WHAT THE EXERCISE ASKS: Copy, in full, each line of the material that holds the word "triangle".

SUPPLIED MATERIAL:
_ _ _ _ _ _ _

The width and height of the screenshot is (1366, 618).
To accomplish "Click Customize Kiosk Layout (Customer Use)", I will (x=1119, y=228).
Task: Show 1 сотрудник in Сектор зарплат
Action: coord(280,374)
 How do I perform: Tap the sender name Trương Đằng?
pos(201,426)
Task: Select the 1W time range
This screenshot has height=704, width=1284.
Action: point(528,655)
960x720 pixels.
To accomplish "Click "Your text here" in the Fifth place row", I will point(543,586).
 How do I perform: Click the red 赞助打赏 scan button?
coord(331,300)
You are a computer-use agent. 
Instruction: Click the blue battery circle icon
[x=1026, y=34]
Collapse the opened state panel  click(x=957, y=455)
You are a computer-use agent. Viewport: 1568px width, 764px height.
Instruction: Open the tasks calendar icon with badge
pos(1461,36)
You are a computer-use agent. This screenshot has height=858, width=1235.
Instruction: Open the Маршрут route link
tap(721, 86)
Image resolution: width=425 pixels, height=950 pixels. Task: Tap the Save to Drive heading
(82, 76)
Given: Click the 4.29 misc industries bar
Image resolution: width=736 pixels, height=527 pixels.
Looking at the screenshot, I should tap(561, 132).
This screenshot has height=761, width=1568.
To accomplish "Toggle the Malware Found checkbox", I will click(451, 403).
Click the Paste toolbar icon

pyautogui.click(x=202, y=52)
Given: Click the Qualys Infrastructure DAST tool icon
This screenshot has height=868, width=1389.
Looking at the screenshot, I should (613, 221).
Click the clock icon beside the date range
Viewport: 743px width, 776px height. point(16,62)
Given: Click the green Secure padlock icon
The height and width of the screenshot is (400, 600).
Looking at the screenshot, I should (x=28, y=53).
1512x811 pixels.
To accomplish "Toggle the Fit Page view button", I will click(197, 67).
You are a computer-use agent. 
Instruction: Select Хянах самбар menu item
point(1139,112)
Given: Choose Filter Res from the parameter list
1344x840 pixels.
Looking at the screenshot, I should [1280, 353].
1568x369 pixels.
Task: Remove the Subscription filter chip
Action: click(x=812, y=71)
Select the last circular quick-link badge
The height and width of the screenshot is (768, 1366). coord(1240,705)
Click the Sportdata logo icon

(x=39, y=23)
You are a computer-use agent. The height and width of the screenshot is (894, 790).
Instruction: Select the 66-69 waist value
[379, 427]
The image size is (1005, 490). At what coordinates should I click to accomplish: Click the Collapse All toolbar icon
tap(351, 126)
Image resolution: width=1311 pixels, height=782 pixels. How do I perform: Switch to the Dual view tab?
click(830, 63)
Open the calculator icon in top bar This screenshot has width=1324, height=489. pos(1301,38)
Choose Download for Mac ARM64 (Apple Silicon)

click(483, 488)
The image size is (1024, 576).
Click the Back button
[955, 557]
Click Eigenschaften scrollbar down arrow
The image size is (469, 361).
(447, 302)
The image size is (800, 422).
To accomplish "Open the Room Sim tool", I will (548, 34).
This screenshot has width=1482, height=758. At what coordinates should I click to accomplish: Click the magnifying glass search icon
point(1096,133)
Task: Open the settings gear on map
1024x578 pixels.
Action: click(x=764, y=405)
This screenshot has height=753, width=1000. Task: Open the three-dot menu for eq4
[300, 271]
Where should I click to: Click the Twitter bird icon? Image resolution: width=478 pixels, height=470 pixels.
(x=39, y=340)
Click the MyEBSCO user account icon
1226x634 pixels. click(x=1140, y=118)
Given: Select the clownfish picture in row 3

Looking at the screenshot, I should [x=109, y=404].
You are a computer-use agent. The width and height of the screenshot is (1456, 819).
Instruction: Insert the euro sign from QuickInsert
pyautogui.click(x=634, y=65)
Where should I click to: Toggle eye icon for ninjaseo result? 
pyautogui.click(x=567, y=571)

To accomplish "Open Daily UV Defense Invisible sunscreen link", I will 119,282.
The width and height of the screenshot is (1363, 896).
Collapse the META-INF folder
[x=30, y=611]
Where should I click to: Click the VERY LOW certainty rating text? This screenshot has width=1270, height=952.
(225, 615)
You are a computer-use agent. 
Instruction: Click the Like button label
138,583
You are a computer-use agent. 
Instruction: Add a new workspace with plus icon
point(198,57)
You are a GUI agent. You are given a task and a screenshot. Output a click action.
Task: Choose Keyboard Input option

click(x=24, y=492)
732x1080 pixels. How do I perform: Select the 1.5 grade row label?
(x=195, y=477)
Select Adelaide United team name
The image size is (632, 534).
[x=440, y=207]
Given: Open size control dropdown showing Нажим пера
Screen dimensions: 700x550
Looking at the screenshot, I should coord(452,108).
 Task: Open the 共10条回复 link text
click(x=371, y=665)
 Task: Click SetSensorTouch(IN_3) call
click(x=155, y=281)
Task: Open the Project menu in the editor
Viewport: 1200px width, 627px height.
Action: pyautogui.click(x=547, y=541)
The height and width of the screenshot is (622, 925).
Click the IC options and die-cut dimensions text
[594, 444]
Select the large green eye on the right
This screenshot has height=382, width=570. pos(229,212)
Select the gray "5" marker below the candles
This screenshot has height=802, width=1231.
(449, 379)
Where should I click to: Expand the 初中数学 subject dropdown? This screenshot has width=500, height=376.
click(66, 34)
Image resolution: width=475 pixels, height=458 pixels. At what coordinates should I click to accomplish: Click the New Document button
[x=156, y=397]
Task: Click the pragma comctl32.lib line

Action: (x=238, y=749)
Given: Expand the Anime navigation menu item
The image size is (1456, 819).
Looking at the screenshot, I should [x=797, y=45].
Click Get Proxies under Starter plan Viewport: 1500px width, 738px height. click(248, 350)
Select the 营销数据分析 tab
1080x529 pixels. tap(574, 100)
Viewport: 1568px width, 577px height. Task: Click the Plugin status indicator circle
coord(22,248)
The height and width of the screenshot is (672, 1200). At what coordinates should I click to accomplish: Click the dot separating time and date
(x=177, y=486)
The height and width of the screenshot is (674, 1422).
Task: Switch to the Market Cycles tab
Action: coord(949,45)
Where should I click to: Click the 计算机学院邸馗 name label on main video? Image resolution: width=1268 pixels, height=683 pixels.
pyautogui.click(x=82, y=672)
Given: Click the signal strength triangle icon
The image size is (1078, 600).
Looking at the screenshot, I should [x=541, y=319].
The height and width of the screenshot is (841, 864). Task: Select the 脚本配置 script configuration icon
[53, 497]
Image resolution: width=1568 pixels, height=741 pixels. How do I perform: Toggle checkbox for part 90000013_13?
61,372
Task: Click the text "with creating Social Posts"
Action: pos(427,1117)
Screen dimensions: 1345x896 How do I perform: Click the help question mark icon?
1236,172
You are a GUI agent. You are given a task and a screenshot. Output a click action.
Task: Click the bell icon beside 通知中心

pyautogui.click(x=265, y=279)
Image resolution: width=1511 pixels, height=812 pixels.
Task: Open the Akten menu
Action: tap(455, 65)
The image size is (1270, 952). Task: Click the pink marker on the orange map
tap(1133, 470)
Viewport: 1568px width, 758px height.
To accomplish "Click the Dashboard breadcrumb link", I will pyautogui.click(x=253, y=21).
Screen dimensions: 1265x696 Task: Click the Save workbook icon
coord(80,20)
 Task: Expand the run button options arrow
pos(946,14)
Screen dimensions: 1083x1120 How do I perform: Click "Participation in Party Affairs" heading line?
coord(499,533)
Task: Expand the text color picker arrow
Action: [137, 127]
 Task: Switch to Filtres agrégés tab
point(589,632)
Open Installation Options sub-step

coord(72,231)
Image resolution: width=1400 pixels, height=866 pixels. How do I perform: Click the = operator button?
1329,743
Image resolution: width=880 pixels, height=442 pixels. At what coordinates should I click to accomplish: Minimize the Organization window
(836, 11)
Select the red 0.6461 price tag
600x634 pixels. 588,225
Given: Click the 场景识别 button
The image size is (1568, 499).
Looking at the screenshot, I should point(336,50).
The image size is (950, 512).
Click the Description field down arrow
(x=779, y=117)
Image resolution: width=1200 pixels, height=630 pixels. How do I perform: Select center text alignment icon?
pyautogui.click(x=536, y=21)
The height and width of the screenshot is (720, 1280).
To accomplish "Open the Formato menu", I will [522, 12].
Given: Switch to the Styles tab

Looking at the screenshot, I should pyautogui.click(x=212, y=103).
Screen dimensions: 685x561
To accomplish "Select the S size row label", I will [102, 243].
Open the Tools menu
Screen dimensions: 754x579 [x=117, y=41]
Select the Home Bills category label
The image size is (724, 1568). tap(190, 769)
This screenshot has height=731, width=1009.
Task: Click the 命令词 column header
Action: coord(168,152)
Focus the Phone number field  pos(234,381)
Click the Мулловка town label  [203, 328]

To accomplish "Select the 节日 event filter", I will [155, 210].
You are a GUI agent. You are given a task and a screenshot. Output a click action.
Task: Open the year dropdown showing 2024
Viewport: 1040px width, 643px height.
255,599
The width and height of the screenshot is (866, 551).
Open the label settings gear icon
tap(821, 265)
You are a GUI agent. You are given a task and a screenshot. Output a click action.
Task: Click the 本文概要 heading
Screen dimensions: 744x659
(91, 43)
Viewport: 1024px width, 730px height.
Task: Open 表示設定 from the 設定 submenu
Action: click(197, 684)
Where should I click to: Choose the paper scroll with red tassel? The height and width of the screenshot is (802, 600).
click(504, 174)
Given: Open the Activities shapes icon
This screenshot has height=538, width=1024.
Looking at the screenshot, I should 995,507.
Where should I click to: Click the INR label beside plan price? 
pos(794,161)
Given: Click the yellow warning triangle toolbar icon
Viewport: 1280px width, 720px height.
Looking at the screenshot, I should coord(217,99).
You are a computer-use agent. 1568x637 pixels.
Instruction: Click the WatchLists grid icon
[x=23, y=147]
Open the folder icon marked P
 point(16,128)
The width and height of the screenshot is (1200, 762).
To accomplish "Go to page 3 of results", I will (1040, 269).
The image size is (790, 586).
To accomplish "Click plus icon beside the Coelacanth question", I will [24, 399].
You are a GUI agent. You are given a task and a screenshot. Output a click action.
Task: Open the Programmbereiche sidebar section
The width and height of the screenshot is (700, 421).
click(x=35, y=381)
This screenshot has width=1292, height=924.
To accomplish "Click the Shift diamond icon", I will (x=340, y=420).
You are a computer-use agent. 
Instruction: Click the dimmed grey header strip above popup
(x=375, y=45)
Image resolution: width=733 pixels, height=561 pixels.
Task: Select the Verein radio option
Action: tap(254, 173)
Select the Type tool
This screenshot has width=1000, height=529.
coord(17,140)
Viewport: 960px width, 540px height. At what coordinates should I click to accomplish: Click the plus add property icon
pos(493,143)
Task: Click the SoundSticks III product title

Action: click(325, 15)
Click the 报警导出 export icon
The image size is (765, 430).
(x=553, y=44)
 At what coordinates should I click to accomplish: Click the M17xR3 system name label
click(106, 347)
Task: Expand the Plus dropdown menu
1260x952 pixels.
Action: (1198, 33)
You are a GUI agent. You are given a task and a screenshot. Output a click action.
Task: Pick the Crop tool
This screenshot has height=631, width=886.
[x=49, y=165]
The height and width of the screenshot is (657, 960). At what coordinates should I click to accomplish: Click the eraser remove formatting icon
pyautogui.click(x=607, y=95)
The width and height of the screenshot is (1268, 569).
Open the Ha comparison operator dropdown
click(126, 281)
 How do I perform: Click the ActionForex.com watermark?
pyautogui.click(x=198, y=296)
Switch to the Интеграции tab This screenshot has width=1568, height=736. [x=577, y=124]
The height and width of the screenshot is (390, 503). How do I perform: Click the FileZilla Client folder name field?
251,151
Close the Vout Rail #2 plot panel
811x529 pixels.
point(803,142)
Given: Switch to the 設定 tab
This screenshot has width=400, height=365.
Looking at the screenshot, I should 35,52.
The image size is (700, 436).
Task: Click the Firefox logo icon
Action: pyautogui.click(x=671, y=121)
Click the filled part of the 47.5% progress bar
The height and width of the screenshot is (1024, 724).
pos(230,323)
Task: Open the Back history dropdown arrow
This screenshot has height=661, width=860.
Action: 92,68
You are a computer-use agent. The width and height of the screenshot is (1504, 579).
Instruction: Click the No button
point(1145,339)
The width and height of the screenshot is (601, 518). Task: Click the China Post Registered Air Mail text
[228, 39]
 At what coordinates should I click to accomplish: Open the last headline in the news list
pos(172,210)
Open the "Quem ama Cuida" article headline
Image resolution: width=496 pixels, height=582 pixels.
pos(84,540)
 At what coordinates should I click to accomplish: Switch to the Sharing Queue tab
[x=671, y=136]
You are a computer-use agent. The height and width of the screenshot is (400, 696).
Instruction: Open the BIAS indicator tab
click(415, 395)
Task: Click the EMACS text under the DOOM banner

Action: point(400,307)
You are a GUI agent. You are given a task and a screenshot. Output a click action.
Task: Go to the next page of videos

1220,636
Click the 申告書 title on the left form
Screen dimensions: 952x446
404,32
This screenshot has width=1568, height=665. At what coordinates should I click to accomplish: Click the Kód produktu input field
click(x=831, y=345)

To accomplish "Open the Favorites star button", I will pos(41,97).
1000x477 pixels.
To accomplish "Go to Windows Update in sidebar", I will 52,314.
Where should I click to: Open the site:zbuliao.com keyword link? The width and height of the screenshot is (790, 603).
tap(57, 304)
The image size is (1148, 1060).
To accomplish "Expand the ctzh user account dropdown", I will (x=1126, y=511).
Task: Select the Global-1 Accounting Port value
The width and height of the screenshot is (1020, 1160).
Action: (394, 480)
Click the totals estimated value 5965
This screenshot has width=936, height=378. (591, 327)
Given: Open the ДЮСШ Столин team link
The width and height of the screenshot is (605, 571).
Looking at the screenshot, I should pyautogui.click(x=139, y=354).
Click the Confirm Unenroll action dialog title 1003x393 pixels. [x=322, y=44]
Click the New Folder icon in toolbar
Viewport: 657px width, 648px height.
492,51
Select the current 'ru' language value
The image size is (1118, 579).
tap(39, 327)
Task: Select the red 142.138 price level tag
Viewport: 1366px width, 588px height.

_ _ _ _ _ _ _

EXPECTED ANSWER:
Given: Click the signal strength triangle icon
Given: Click the yellow warning triangle toolbar icon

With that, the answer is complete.